Clostridium butyricum as a food supplement
C. butyricum TO-A is a butyrate-producing bacterium that is primarily used as a probiotic. Butyrate is a short-chain fatty acid that is widely reported as being beneficial for gut health, with research showing it may improve diarrhea, constipation and other gastrointestinal disturbances.
A recent study on C. butyricum TO-A found that the probiotic strain efficiently produces butyrate utilizing lactate and acetate, and could therefore be an efficient butyrate supplier in the intestinal tract.
The research was carried out by Japan-based probiotic and pharmaceutical manufacturer TOA Biopharma, which submitted the application. The company planned to market the novel food as supplement for the general population, excluding infants under the age of three months.
However, due to the critical role of early gut microbiota development and the focus of previous studies on adults, EFSA recommends restricting the use of the novel food to individuals over the age of three years. It is also not recommended for pregnant and lactating women.
In addition, dosing requirements are age-dependent, with a maximum dose of 3.2 × 108 CFU/day for adults.
Safety of Clostridium butyricum
Given that many species of Clostridium can produce toxins and cause diseases in humans and animals, EFSA conducted a thorough safety analysis of this novel food.
This included full genome sequencing of the strain and its plasmids, alongside an analysis of genotoxicity studies, the production process, composition and stability. No safety concerns were identified.

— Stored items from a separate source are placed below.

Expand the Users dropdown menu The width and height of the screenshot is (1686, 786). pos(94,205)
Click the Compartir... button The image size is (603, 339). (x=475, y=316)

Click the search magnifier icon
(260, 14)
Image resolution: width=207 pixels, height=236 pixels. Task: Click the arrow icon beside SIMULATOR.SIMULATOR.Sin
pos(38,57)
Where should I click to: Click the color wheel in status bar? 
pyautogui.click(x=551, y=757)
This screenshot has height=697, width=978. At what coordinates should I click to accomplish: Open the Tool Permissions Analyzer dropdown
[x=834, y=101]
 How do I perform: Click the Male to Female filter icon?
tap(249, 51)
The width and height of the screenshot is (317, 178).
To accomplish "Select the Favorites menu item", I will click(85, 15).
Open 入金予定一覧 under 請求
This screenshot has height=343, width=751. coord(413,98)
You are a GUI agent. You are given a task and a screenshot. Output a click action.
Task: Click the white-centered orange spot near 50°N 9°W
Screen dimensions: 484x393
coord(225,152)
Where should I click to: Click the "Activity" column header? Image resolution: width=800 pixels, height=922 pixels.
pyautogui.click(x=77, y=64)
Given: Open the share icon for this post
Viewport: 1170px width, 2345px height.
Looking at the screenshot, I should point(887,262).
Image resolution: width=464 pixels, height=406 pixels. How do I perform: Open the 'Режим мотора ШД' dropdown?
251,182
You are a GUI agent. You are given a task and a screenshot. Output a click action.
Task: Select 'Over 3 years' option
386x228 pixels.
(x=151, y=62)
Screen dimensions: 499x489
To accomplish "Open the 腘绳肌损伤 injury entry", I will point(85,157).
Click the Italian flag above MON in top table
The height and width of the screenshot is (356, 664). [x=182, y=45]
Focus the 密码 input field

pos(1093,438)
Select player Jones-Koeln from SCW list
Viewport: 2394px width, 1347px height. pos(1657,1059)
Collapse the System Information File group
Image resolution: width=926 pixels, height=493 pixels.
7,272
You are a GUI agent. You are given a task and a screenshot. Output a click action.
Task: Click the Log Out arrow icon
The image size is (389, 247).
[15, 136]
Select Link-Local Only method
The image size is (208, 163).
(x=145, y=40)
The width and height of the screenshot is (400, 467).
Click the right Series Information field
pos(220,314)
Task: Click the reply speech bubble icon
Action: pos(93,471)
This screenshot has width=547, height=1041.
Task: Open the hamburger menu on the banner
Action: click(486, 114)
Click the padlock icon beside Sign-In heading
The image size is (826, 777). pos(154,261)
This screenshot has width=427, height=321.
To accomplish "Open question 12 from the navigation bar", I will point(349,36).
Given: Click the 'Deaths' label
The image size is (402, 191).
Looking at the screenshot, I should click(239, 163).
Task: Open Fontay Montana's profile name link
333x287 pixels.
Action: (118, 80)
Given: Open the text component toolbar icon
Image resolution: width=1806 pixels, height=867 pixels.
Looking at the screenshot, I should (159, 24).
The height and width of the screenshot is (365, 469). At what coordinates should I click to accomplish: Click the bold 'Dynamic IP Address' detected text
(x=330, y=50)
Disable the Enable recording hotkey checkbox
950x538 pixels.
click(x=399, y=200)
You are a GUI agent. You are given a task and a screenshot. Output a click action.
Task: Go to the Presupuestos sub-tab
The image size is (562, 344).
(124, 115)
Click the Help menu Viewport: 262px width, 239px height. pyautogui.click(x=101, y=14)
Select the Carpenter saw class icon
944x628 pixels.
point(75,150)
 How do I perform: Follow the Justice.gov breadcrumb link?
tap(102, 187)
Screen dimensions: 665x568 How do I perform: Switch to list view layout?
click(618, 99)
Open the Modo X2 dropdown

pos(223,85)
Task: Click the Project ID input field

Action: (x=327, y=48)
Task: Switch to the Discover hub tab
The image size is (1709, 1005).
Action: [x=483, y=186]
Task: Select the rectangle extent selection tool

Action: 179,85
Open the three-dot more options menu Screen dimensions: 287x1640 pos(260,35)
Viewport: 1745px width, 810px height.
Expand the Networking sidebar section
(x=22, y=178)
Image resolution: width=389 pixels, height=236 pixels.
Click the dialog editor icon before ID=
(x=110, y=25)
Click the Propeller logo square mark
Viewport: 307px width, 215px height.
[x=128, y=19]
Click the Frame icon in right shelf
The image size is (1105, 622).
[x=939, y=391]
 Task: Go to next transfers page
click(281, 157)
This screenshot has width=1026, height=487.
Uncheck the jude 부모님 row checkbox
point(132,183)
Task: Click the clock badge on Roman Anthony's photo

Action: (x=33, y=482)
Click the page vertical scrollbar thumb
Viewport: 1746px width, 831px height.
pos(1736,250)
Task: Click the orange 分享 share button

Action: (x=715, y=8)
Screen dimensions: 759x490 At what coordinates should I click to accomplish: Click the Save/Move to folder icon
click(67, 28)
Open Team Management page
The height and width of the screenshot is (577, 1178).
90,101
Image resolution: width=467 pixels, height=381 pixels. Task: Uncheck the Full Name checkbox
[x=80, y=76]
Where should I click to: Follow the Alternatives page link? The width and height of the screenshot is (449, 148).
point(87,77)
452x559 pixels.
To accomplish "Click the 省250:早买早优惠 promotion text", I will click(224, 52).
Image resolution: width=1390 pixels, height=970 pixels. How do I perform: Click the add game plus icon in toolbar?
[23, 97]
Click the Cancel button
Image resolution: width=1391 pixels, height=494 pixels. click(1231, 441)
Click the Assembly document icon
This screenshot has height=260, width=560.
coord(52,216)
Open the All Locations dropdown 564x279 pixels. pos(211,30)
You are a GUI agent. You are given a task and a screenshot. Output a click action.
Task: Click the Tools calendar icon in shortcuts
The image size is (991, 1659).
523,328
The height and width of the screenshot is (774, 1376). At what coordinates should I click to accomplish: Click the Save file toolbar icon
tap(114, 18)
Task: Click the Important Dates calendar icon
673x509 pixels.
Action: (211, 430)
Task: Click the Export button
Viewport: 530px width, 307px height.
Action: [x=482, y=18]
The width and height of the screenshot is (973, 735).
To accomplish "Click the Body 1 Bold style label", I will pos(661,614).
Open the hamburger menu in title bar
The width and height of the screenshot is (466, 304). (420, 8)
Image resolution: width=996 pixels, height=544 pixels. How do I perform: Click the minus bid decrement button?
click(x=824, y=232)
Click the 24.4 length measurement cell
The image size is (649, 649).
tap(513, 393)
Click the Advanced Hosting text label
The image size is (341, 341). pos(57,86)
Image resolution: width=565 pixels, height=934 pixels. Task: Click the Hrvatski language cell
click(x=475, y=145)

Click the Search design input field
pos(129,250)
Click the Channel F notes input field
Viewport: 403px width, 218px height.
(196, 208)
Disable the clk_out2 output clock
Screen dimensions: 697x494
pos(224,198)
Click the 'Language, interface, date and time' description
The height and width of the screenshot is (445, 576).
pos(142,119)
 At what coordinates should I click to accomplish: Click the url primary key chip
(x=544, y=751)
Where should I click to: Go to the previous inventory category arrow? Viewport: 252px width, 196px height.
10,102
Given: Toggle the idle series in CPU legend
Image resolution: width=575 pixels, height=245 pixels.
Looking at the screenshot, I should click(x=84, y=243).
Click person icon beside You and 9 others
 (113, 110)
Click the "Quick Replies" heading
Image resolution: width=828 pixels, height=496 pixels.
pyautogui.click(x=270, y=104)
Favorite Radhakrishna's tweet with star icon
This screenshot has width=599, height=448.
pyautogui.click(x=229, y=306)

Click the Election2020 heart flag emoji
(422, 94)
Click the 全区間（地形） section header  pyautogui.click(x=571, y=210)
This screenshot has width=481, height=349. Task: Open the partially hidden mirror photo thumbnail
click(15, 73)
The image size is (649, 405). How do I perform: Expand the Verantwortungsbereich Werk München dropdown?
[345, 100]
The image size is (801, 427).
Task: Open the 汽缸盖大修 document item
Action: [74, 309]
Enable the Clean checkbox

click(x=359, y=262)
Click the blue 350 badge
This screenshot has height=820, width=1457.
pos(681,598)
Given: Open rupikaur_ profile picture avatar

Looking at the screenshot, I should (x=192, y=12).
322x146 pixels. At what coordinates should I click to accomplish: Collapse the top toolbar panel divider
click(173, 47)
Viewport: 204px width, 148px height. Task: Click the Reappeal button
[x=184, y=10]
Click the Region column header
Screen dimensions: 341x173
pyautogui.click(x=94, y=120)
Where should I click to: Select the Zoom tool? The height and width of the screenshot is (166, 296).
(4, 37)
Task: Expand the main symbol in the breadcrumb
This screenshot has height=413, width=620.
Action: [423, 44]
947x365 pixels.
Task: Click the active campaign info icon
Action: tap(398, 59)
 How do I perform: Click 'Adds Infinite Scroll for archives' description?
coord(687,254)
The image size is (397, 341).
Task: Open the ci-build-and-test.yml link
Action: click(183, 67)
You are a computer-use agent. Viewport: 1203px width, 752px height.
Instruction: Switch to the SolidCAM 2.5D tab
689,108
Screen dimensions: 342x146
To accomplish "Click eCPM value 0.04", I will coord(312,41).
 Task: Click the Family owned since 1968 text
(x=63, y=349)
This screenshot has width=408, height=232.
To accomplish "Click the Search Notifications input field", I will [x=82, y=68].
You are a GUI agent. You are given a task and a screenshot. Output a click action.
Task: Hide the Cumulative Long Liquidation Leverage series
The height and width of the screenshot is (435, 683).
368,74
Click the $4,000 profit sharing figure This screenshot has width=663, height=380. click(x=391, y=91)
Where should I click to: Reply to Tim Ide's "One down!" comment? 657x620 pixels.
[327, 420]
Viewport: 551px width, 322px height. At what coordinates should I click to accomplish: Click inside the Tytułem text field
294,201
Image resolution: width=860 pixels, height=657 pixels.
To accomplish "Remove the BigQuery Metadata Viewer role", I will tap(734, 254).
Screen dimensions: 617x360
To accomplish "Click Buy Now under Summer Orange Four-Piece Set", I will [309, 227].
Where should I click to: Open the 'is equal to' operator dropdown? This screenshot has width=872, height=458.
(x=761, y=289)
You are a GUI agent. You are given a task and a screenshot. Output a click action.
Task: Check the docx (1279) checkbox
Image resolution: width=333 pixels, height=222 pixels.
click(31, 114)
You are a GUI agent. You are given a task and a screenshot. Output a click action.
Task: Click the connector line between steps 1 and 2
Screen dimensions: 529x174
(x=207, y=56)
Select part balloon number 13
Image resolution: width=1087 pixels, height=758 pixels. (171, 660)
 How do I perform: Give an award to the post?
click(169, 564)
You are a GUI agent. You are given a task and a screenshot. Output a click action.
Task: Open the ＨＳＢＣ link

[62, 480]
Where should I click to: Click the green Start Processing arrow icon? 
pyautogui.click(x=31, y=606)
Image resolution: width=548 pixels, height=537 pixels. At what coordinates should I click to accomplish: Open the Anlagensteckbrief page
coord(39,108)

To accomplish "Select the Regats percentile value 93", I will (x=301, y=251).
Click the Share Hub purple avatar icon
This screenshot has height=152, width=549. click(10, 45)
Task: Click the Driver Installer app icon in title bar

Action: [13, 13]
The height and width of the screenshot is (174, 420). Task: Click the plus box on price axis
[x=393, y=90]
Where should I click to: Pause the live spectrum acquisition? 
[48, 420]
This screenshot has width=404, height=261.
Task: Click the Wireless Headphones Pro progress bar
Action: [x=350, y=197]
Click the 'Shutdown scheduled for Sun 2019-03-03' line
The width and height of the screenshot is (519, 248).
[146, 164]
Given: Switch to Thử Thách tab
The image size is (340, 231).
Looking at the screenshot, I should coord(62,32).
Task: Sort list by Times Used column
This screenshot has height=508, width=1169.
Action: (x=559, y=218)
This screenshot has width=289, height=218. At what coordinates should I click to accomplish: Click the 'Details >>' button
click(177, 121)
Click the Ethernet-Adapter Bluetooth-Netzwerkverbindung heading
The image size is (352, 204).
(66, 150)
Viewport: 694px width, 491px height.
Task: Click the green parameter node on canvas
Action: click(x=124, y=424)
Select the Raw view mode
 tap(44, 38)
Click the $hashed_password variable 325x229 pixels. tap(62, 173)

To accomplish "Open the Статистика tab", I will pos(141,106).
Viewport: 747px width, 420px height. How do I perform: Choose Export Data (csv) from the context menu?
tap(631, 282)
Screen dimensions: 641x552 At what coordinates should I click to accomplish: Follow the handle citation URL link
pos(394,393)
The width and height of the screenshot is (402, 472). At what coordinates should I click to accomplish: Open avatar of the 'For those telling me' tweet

Dr. Le Bloch said he expects the supplement industry to embrace this ruling as it has done with another species of Clostridium (CBM588), which is already authorized in food supplements.
“While some Clostridium species are known to be pathogenic, EFSA thoroughly assessed this particular strain and found no concerning virulence factors,” he added. “In fact, experts specifically evaluated the genetic markers associated with pathogenic Clostridium strains and confirmed these are absent in TO-A.
“EFSA’s comprehensive review of the strain’s identity, characteristics and safety concluded that it poses no safety concerns for use.”